◆ DATA:
· · · · · · ·

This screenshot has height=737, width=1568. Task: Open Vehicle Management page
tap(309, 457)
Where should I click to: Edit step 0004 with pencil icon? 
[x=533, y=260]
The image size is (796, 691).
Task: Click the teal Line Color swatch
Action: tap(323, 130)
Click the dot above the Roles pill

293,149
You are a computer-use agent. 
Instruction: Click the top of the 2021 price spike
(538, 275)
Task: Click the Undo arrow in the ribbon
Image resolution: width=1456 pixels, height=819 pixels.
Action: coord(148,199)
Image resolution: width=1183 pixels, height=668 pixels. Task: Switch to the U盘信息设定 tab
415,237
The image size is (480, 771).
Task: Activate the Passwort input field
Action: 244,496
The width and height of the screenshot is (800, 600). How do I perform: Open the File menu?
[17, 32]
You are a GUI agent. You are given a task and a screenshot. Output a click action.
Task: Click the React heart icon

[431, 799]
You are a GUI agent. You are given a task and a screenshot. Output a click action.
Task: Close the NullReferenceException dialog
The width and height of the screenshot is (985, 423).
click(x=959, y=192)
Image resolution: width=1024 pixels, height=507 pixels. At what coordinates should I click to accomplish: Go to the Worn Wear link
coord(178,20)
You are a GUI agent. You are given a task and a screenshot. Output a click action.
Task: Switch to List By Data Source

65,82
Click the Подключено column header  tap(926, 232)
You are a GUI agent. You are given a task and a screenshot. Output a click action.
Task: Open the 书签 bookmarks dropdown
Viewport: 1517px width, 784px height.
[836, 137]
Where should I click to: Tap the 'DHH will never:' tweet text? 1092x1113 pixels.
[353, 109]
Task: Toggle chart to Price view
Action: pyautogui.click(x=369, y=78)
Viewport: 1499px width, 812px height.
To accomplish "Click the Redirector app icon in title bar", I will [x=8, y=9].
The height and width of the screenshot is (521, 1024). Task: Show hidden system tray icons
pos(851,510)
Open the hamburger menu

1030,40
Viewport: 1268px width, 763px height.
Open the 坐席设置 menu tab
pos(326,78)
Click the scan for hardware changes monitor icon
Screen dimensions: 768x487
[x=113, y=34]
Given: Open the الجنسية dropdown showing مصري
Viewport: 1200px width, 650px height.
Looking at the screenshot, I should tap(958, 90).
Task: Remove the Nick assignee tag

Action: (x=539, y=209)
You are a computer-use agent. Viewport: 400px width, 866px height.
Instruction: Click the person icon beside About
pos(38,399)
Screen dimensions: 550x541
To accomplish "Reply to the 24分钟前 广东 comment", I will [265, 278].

· · · · · · ·

◆ WHAT THIS TASK INVOLVES:
Rewrite the lines starting with the one containing "Screen dimensions: 550x541" and going through the end of the records, putting "post" in place of "comment" and leaving everything else unchanged.

◆ EXERCISE RESULT:
Screen dimensions: 550x541
To accomplish "Reply to the 24分钟前 广东 post", I will [265, 278].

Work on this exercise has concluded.